Why Lupita? Why are you so mean?
Are the demands of merchandising footwear giving you gas? Is that what is causing your brow to furrow?
Tell me Lupita, please!
Is it the hammertoes, the bunions, the corns and calluses that have you peeved? Are the Life Stride loafers you purchased with your employee discount pinching your cloven hooves? Is that it? Did your skinny stepsister get the glass slipper while you were stuck marking down 782 pairs of past season Dearfoam slippers?
Is that your problem Lupita? Or is it me?
I admit that I may have overreacted when you told me that you could not help me with my exchange, but Lupita is it really too much to ask that BOTH shoes in the box be the same size, because you see Lupita, both of my feet are the same size. I tried to convince my left foot that the pain would eventually subside after the blood flow had been restricted for a few hours, but it was no use.
I had to bring those shoes back.
I know that I crossed the line when I threatened to set fire to the Huaraches display. But come on Lupita, we both know that Huaraches are ugly anyway. I was trying to save you the trouble of moving them to the clearance table. Face it no one has worn those things since 1985.
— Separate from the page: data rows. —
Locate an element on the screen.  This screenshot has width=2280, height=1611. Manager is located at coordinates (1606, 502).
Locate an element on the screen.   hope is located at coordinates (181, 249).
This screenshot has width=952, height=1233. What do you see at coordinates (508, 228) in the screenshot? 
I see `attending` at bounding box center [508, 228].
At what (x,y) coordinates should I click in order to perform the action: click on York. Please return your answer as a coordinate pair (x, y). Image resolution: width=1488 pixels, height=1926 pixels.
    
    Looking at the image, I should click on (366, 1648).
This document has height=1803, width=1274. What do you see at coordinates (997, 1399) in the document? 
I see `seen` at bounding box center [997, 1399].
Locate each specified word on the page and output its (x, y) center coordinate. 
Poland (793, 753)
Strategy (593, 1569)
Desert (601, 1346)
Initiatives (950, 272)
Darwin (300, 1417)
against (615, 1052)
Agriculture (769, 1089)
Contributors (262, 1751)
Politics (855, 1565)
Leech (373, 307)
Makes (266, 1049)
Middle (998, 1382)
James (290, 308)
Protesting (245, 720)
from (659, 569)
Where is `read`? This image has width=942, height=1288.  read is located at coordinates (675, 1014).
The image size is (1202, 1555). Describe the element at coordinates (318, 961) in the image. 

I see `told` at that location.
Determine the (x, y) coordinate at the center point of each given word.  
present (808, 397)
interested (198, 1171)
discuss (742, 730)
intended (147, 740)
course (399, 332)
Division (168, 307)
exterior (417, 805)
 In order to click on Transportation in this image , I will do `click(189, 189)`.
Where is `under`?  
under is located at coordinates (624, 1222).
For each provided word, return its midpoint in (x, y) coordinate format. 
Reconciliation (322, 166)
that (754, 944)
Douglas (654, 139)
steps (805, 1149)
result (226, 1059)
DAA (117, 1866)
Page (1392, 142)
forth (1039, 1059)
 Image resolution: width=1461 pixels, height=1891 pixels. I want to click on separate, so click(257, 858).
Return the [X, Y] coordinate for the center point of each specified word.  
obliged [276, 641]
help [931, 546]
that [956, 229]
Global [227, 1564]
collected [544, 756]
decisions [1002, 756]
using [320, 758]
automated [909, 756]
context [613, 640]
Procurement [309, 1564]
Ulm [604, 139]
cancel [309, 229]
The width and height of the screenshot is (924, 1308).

The funniest thing happened as the security guard was escorting me off the premises! I noticed the 800 number for your corporate office posted on your front window. And guess what Lupita? I called it! I spoke with the nicest lady (Maybe a transfer to a desk job would improve your disposition—Just a thought). She connected me to your district manager who not only agreed that I can indeed exchange my mismatched sandals, but he also gave me a gift certificate and a 20% off coupon!
Isn’t that swell?
I am so excited! I have decided that I am coming back to your store on Saturday! I want to try on every size 7 in the place. I may even slip on a Huarache just for old time’s sake. It may take hours, but I do not care! We can bond Lupita.
You and I-- Sole sisters!
I have no doubt that you will not mind one little bit if I need to exchange three or four more times before I find the perfect fit. If this news does not cheer you up Lupita, well then, I just don’t know what will!
I will see you Saturday!
Your BFF.
T.
DYING! I'm dying ovah here. But you're so funny, it's OK.